Dr. Patrick Asuming, Development Economist at the University of Ghana Business School (UGBS), said: “Things are going to be much worse than expected when the initial budget is read in November 2021.”
“The economy should no longer grow rapidly. The growth rate will be lower and inflation will be more than three times higher than we had originally expected. The depreciation of the exchange rate will also be higher. So overall, companies are looking at a less prosperous economy and a more unstable economy,” he said.
Dr. Asuming called on the government to prioritize the country’s productive sectors, especially agriculture, and streamline its flagship programs by ensuring sustainable financing mechanisms for these projects.
Programs should also be integrated with other sectors of the economy, such as manufacturing, and products should be upgraded and made export-ready to provide some respite for businesses.

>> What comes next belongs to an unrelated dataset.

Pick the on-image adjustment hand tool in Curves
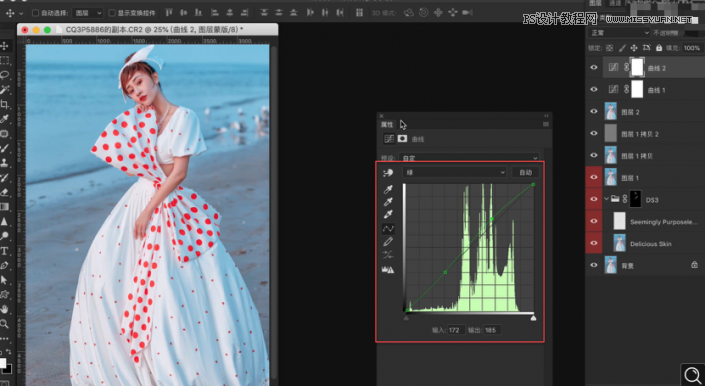 388,173
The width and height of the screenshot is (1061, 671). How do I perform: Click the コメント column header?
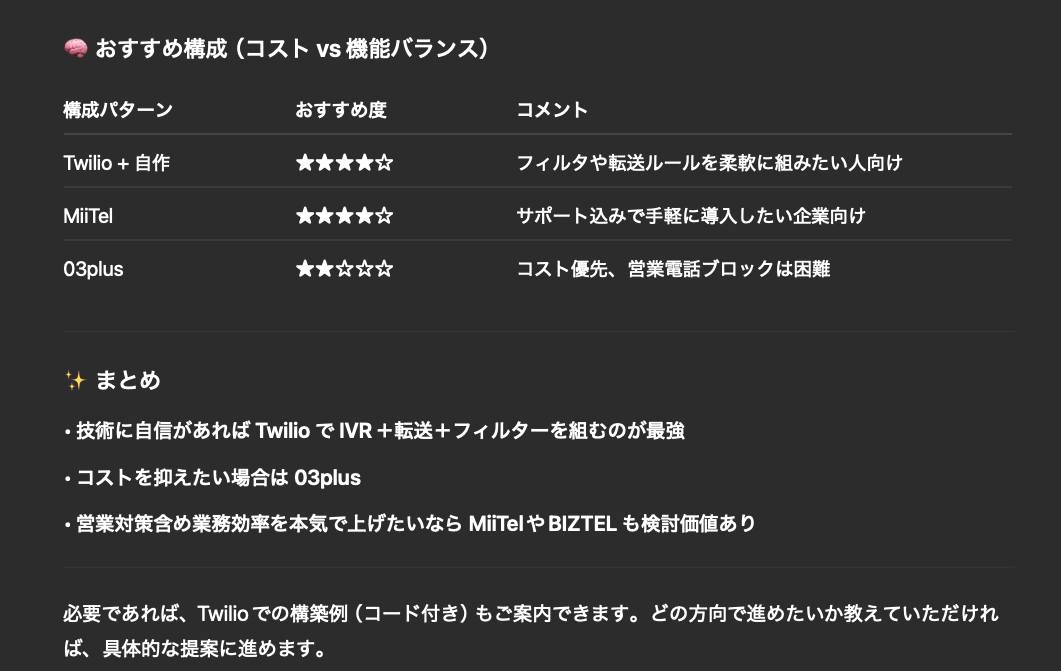(x=552, y=110)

Mr. Courage Boti, an economist and financial analyst at GCB Capital, noted that inflationary pressures were likely to ease by the end of the year, but businesses would suffer.
He said: “Inflationary pressures are expected to ease by the end of the year, but fiscal prudence is more critical, so the government should be cautious in cutting spending further to help the country meet its fiscal targets and deliver business respite.”
Figures provided in the 2022 budget revision showed growth was 3.3% for the first quarter of 2022, compared to 3.6% recorded during the same period in 2021.
The moderation in growth in the first quarter of 2022, as shown by the Bank of Ghana’s updated Composite Index of Economic Activity (CIEA), was 15.8% in March 2022, compared to 26.3% in during the corresponding periods of 2021.
Meanwhile, the average cost of inputs received by domestic producers for the production of their goods and services (Producer Price Inflation) for the month of June increased to 38% from 33.3% in May.
Mr. Ken Ofori-Atta, the Minister of Finance, admitted that the Ghanaian economy was going through a difficult period, which affected both businesses and individuals.
He said: “We know things are tough now. But we have a plan and the will to drive it,” and called on citizens to avoid pessimism, which has robbed invaluable energy from the march forward towards transformation.
He was convinced that the strengthened national program with the International Monetary Fund (IMF), which should come into effect next year, would provide the stability the economy needed and the confidence to turn to the international capital market.